Dataset records

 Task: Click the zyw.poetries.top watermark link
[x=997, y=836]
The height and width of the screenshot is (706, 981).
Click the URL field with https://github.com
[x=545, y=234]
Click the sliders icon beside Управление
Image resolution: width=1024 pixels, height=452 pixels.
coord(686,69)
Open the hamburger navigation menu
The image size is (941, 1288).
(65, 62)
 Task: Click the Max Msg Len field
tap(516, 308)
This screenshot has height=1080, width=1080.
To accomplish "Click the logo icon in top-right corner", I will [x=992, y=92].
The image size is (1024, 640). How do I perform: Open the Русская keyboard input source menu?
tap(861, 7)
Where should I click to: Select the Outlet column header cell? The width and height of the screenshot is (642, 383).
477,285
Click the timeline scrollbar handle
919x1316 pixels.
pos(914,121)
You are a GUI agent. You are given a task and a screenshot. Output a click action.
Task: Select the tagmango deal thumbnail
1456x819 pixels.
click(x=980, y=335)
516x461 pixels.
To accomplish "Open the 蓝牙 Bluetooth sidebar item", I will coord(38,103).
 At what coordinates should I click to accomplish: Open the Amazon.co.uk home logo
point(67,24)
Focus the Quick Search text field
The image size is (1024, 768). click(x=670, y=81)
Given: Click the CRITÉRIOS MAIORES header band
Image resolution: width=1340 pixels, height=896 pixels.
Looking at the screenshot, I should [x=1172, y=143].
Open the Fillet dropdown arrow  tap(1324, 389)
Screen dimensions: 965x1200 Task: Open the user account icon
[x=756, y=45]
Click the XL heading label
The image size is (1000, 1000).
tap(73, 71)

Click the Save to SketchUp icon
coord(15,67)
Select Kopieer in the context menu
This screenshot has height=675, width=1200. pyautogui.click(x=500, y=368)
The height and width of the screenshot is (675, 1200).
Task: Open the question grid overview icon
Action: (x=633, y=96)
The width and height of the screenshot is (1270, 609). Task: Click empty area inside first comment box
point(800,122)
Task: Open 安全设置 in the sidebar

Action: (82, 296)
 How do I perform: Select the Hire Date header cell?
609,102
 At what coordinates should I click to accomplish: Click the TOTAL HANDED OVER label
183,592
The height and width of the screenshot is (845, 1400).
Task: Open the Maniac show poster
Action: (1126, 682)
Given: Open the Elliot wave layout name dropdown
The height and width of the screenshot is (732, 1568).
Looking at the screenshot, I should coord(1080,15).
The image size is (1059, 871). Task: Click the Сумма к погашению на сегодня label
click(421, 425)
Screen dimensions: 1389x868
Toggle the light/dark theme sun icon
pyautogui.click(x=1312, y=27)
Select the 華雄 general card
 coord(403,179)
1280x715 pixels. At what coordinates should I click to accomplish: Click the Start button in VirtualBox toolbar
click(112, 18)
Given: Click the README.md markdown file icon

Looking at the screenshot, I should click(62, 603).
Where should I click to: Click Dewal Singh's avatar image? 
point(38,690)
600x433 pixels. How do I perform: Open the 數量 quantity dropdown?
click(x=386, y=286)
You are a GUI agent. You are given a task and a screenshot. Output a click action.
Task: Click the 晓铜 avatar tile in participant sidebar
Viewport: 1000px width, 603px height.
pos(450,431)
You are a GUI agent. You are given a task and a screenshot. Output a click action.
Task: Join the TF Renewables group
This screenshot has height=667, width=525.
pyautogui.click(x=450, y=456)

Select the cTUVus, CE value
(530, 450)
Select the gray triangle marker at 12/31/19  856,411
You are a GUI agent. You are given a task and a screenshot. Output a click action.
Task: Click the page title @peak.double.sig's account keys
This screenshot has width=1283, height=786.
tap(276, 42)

◆ **EXERCISE DIRECTIONS**
Using the records above, list each line that includes "will".

◆ **ANSWER TO THIS PROBLEM**
To accomplish "Click the logo icon in top-right corner", I will [x=992, y=92].
To accomplish "Open the 蓝牙 Bluetooth sidebar item", I will coord(38,103).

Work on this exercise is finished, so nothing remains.